What you have to do
Which lines in the items contain the word "height"? Copy each of those lines.

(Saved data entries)

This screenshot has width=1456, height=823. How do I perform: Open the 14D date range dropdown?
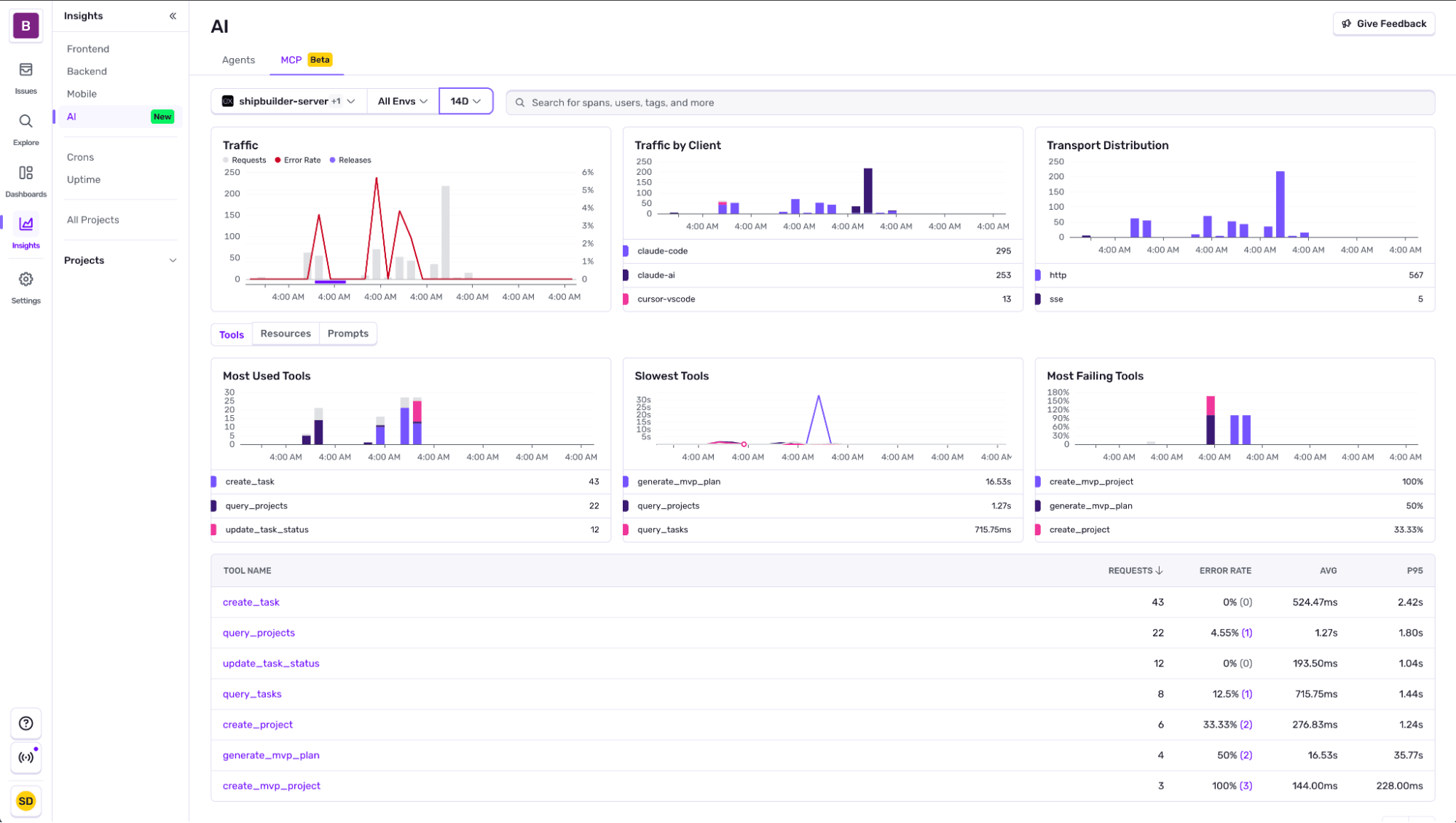[466, 101]
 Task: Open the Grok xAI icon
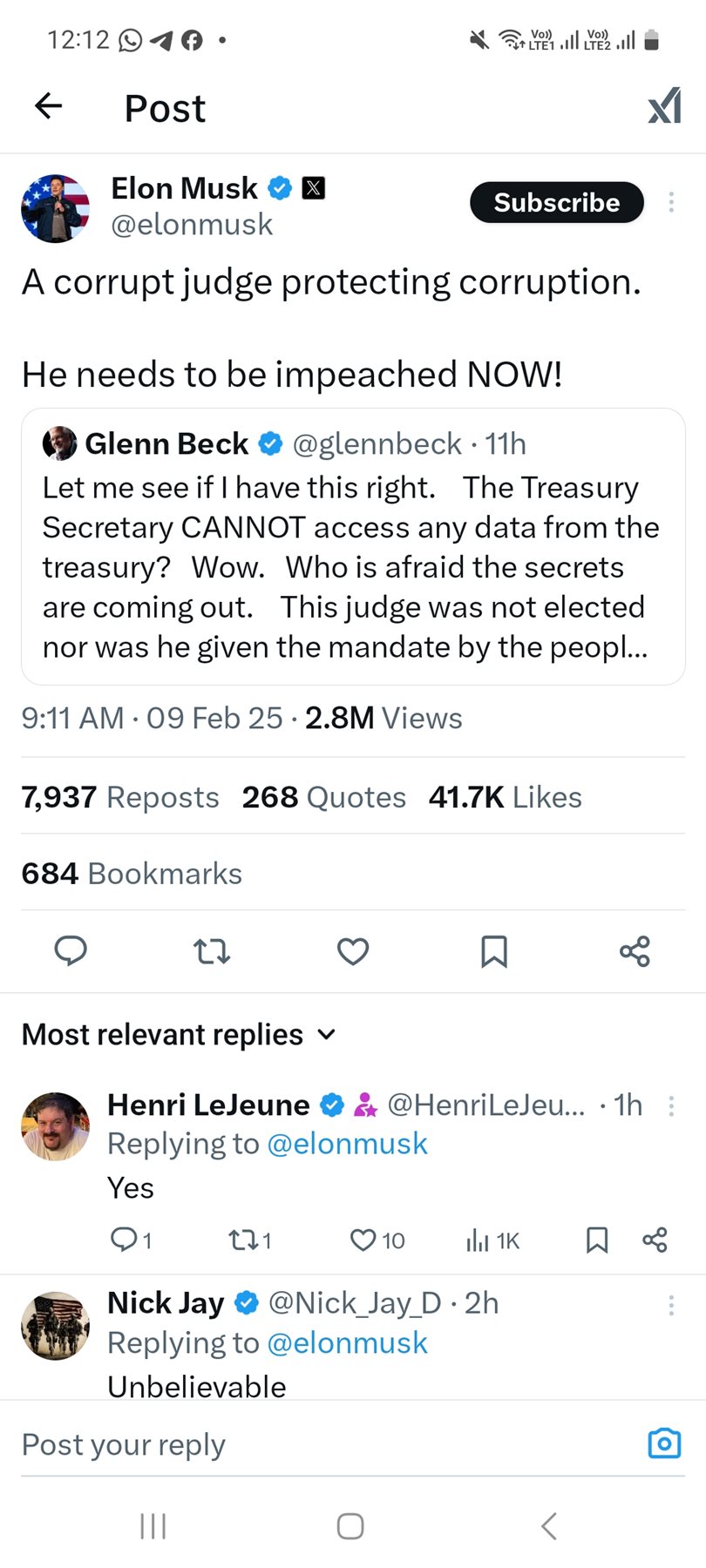tap(664, 106)
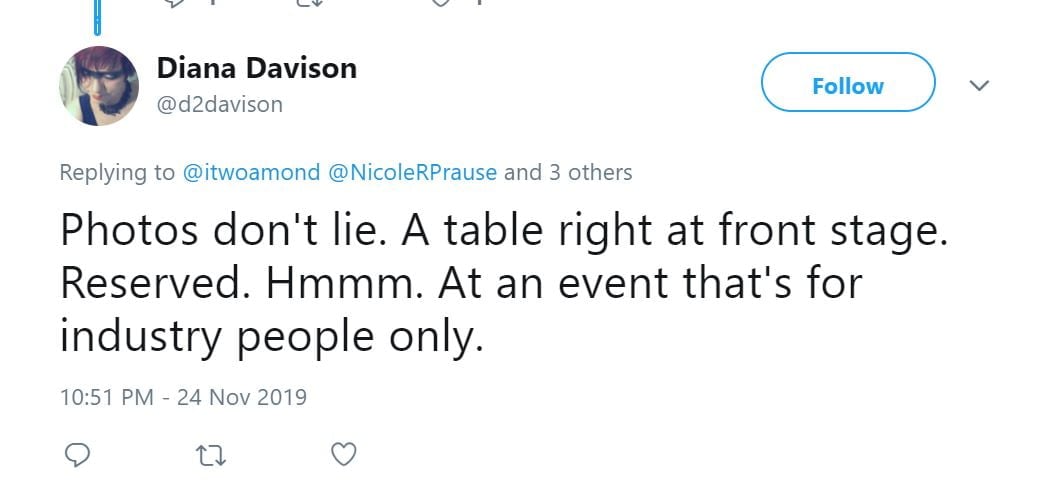Click the "Photos don't lie" tweet text
Image resolution: width=1042 pixels, height=483 pixels.
click(x=500, y=283)
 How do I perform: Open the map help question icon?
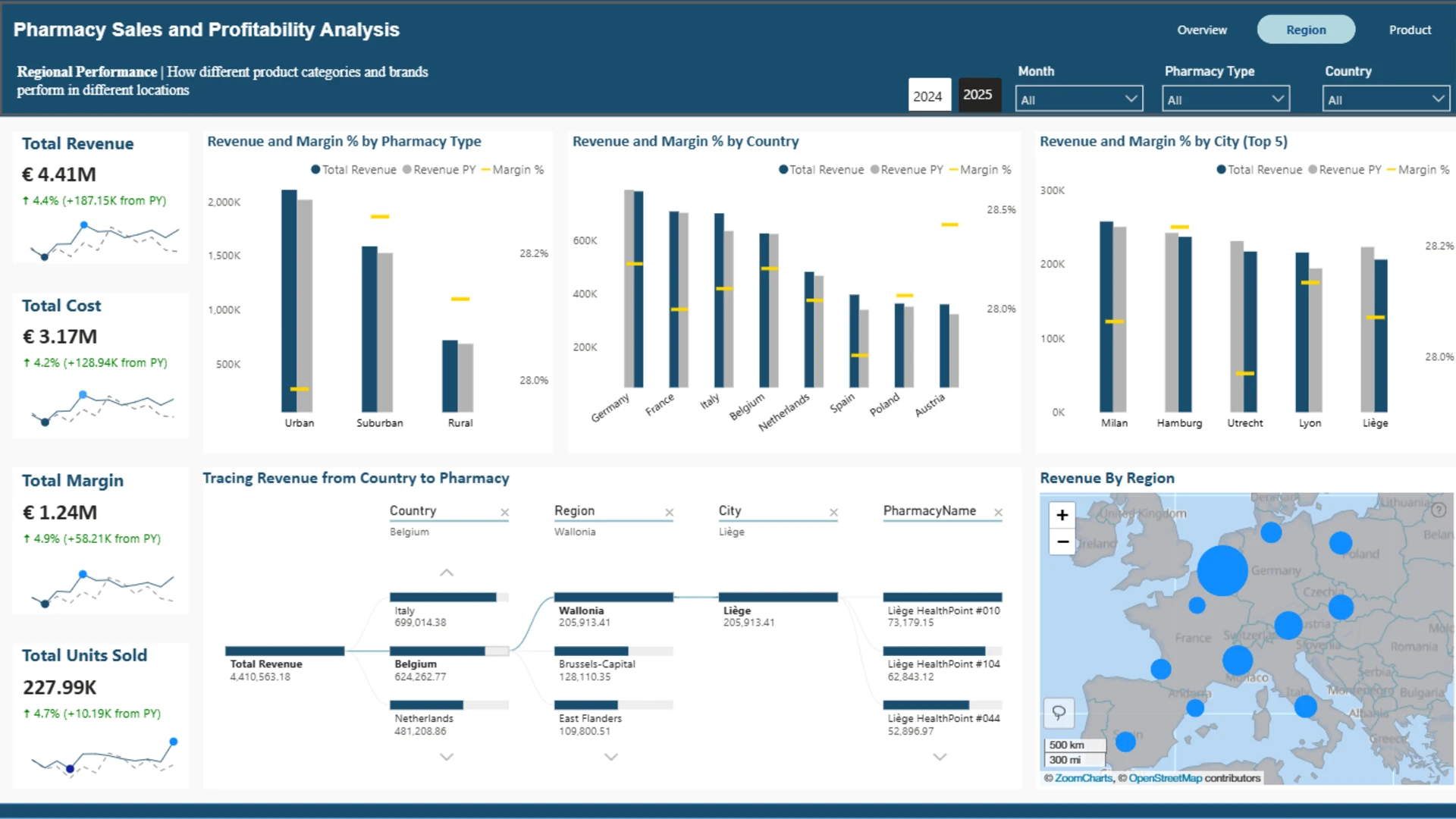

Exercise response
This screenshot has width=1456, height=823. How do I perform: Open the 14D date range dropdown?
Image resolution: width=1042 pixels, height=483 pixels.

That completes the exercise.